What needs to be done: Which lines in the items below contain the string "This"? Find every such line and copy it in full. Uppercase and lowercase letters count as different.
•••
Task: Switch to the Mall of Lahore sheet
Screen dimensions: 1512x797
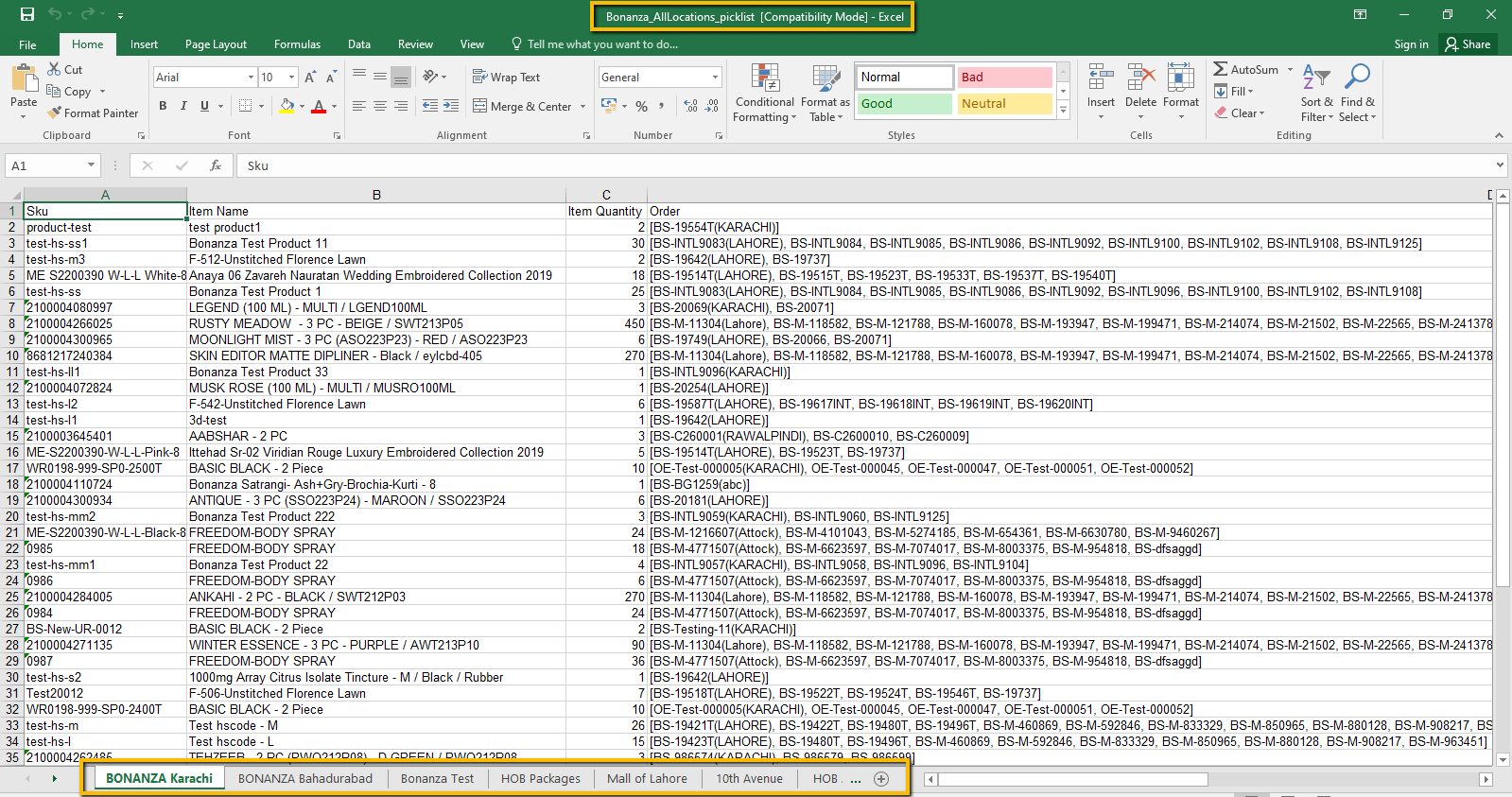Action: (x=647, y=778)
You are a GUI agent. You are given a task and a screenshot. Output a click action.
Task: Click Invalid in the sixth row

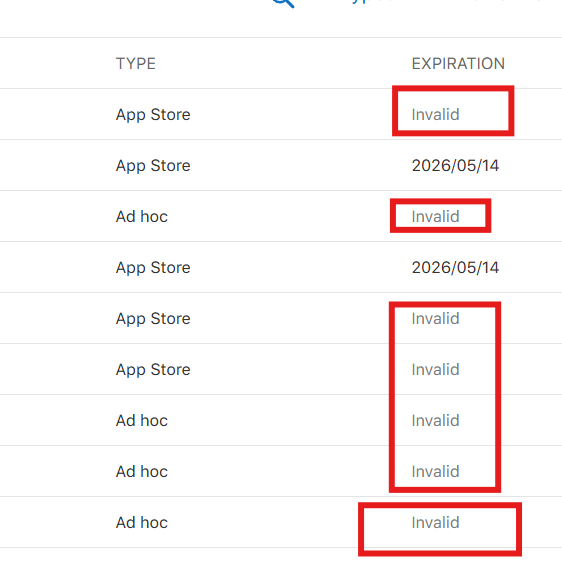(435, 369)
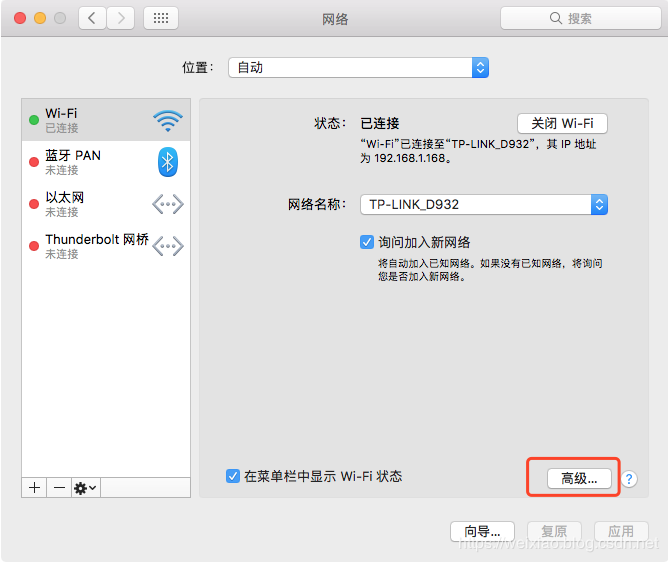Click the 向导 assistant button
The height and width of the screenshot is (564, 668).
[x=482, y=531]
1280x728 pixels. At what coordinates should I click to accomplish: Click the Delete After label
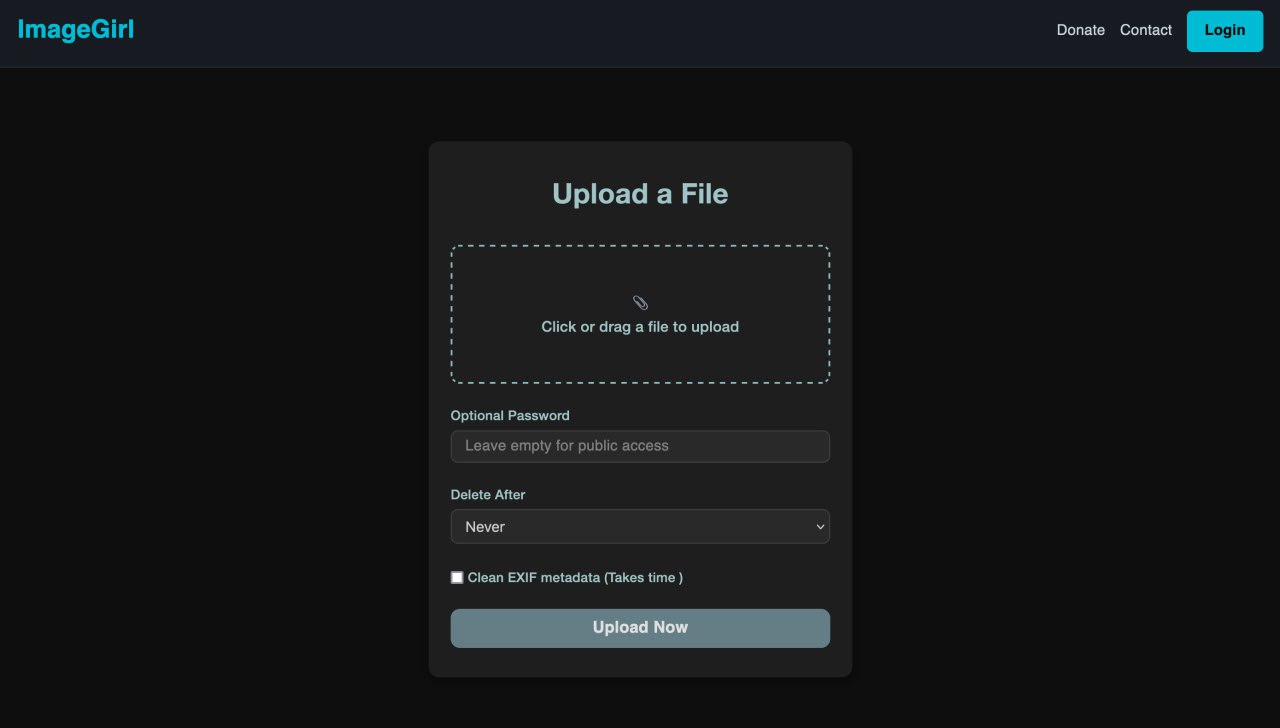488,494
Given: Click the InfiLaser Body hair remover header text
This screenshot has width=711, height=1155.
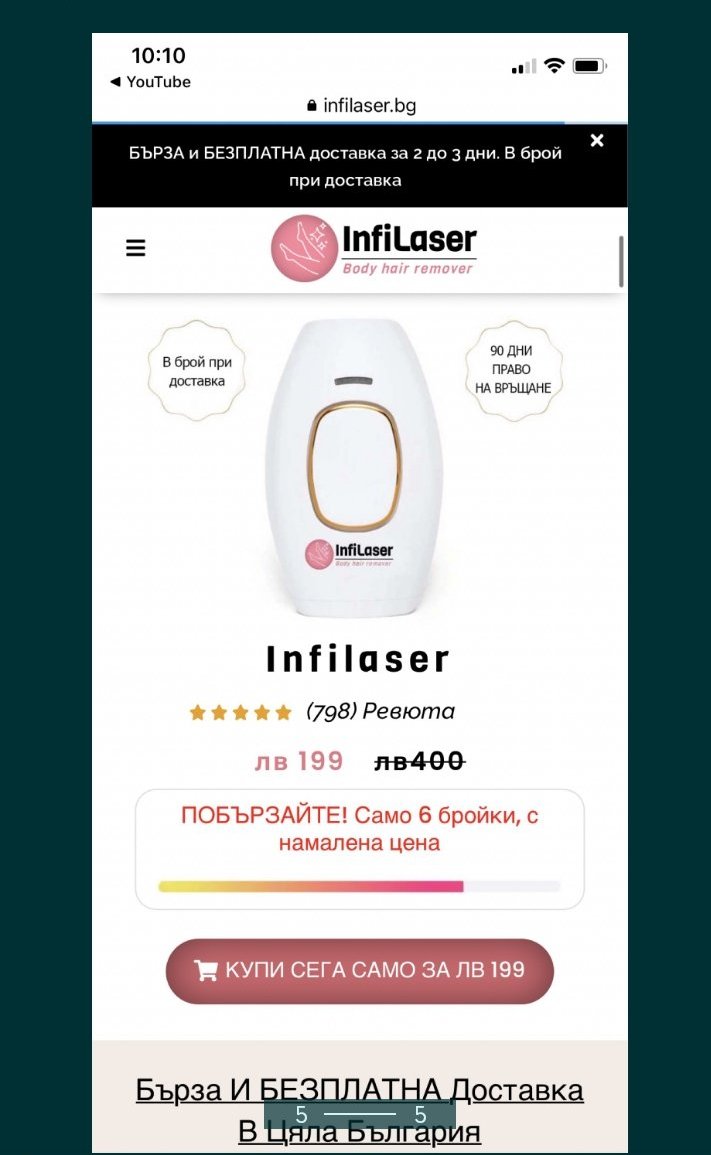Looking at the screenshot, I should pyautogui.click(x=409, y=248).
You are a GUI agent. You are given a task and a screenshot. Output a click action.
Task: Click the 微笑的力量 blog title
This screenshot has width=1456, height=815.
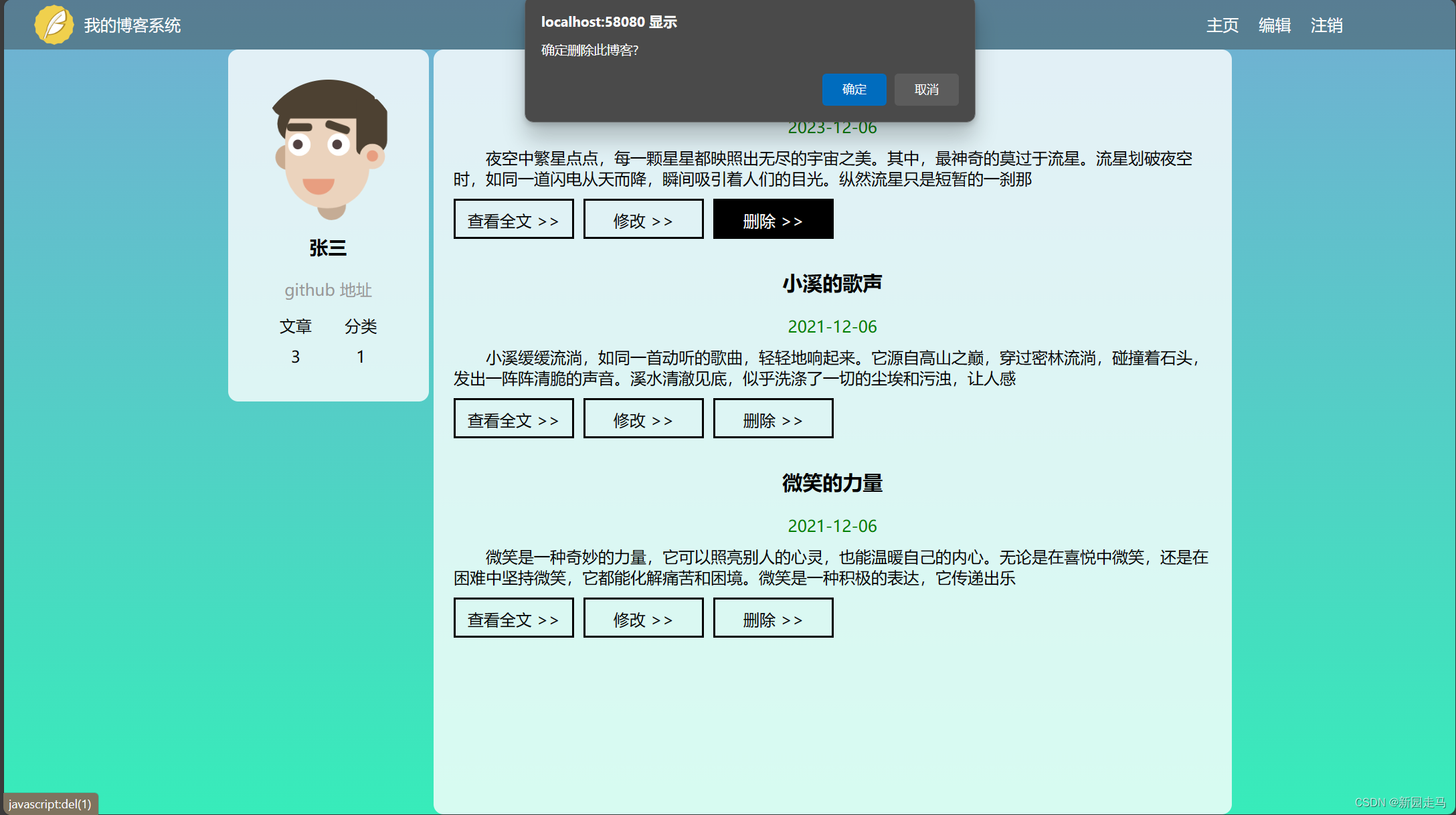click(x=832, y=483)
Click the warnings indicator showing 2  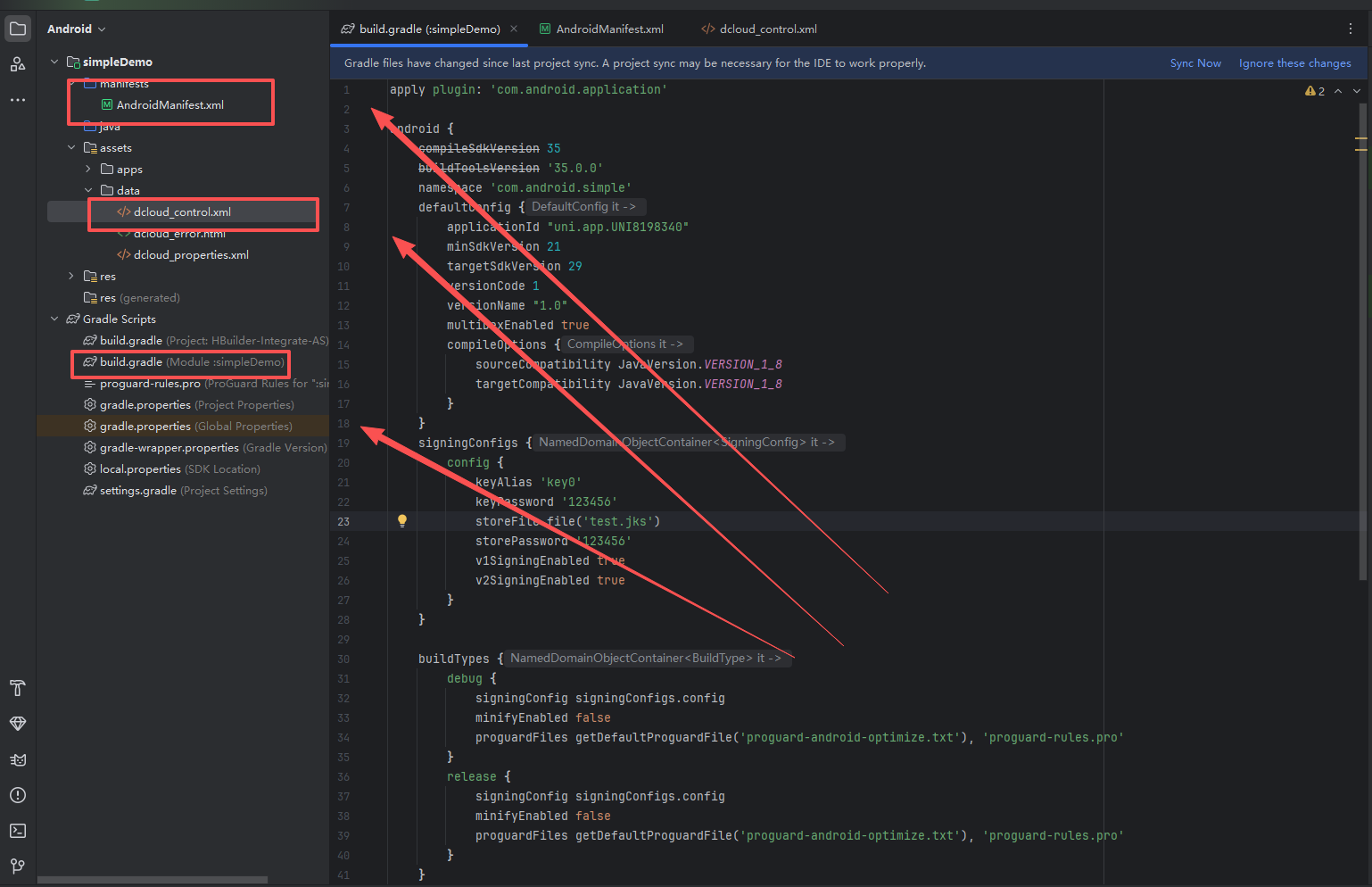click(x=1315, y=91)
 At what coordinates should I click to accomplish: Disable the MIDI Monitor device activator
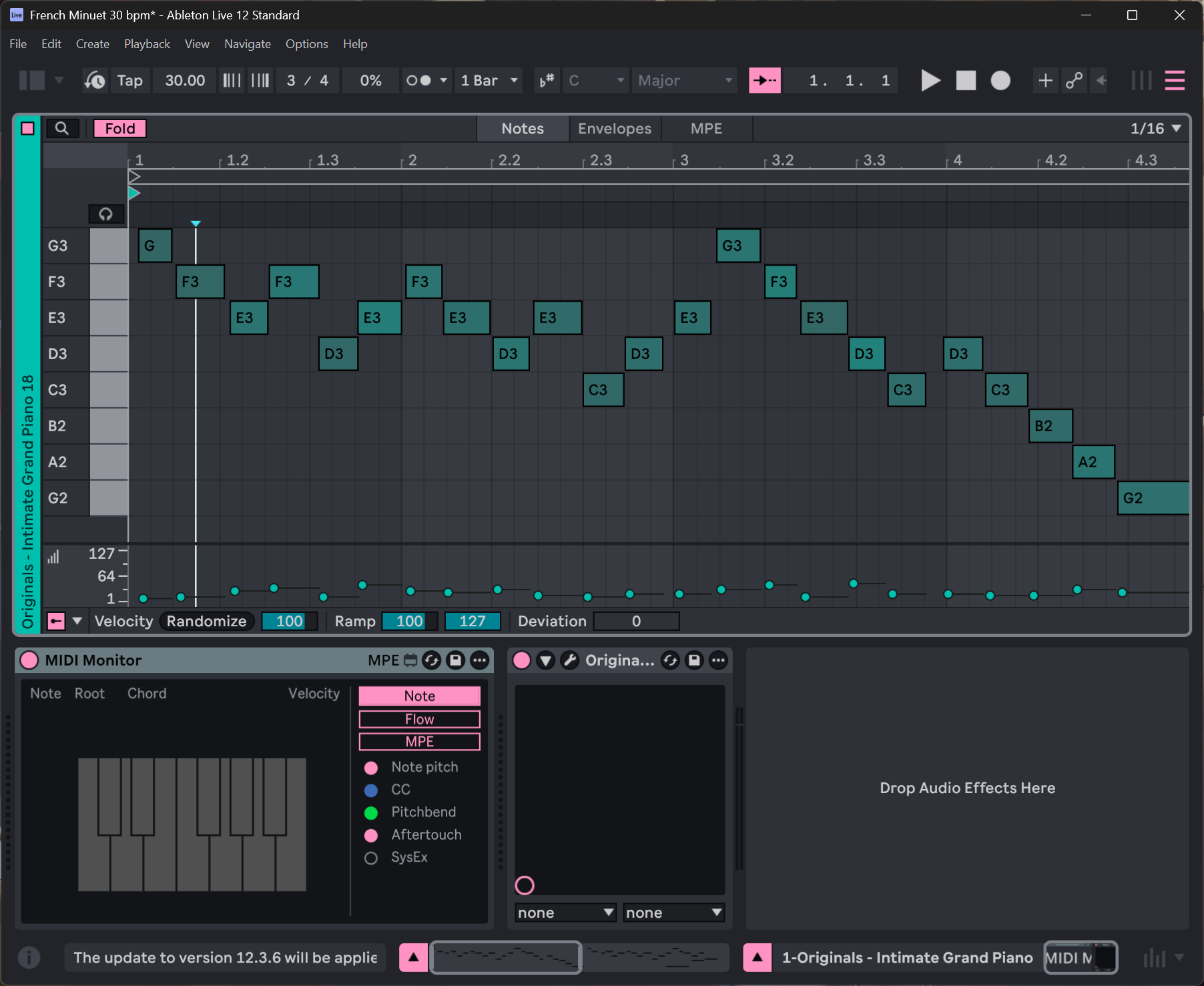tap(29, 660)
•••
Completed task:
This screenshot has width=711, height=1155.
This screenshot has width=1456, height=815.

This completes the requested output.